Motor and household premium increases are peaking much earlier than in past cycles as profitability - and competition - come back faster than usual. Consumers have been paying for the rapid rise in profitability, but the worst of the pain on rates is now over.

As this recovery is from an exceptionally tough downturn, where losses have been compounded by novelties such as the effect on mortgage indemnity policies of falling house prices, those with long memories might expect another roller-coaster. The faster they rise, the harder they fall.

One reason it may not happen is that insurance companies were overloaded with capital in the heady days of the 1980s and could afford to bid for market share at any price. With capital now in relatively short supply, despite rights issues, the companies have no such luxury in the 1990s.

What has been regarded as a problem could therefore be a source of future stability. Insurers cannot afford to be too aggressive on price or bid heedlessly for market share at the expense of profits.

The insurance market has also become more efficient. There are new competitors, such as Direct Line and others selling straight to their public.

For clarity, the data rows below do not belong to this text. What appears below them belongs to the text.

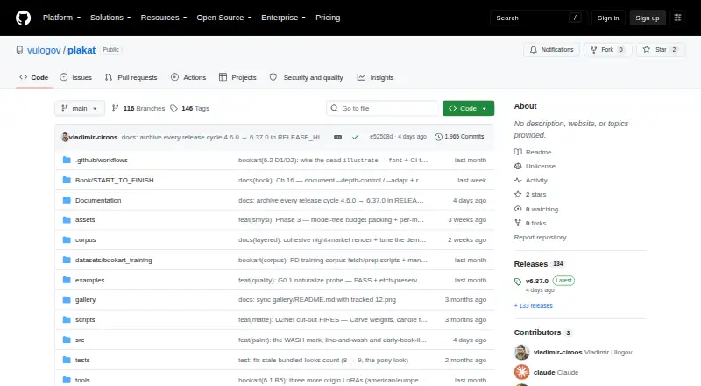This screenshot has width=701, height=386.
Task: Click the 1,965 Commits history icon
Action: pos(439,137)
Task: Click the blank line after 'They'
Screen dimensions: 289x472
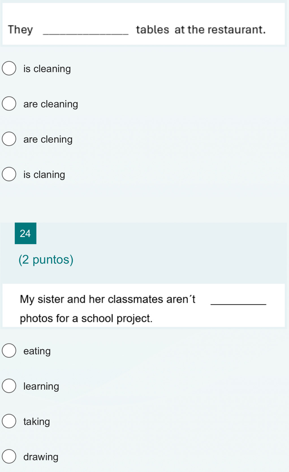Action: [x=86, y=34]
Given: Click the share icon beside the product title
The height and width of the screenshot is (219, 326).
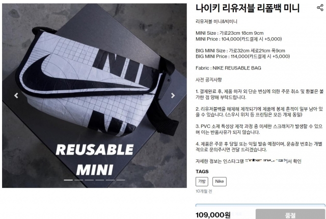Looking at the screenshot, I should (x=320, y=8).
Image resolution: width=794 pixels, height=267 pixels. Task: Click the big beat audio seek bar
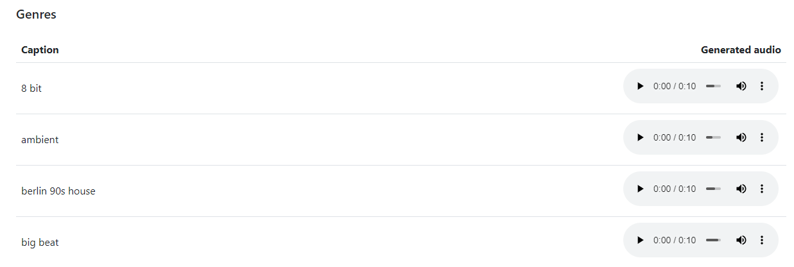713,240
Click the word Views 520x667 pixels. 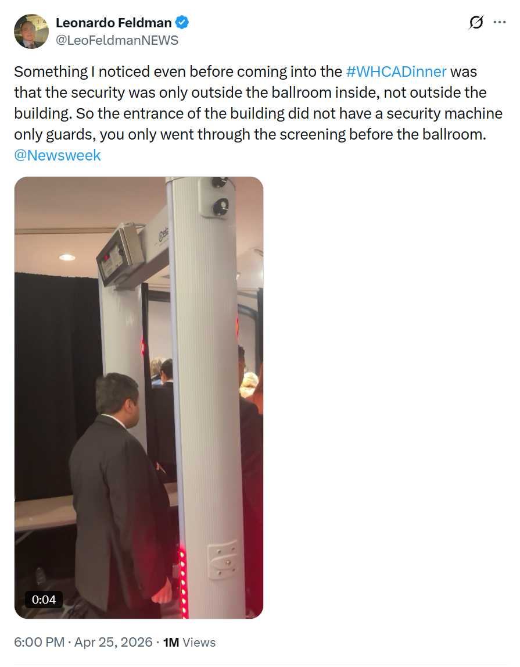(199, 643)
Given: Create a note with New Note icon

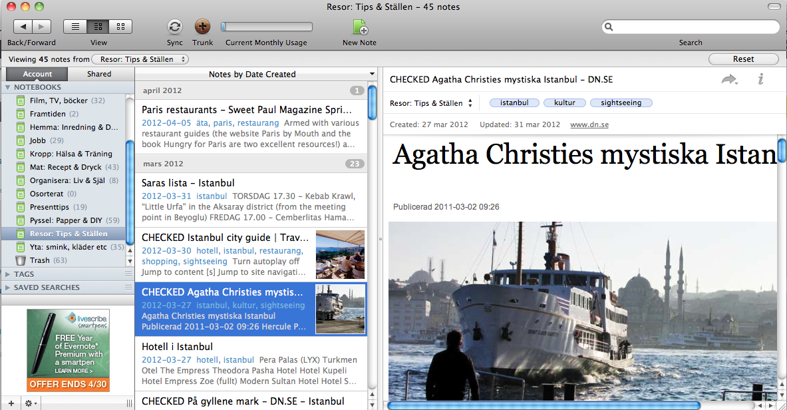Looking at the screenshot, I should [x=359, y=27].
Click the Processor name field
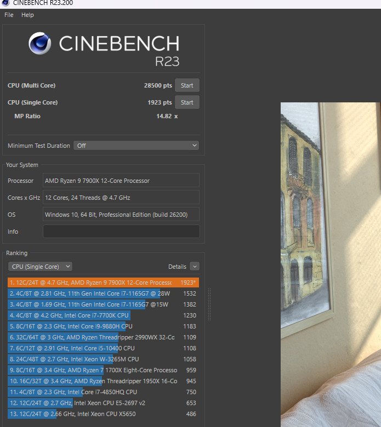Image resolution: width=381 pixels, height=427 pixels. 121,181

Some of the sclerotic giants of the industry have also had such a fright that their own internal control and pricing systems have been revolutionised.

Their pricing is reacting much faster to changes in the market place, a development some believe will make future cycles smaller, though perhaps more erratic.

In the short term much of this optimism is already reflected in share prices. The best bets are those with furthest still to go in improving themselves, such as Royal Insurance.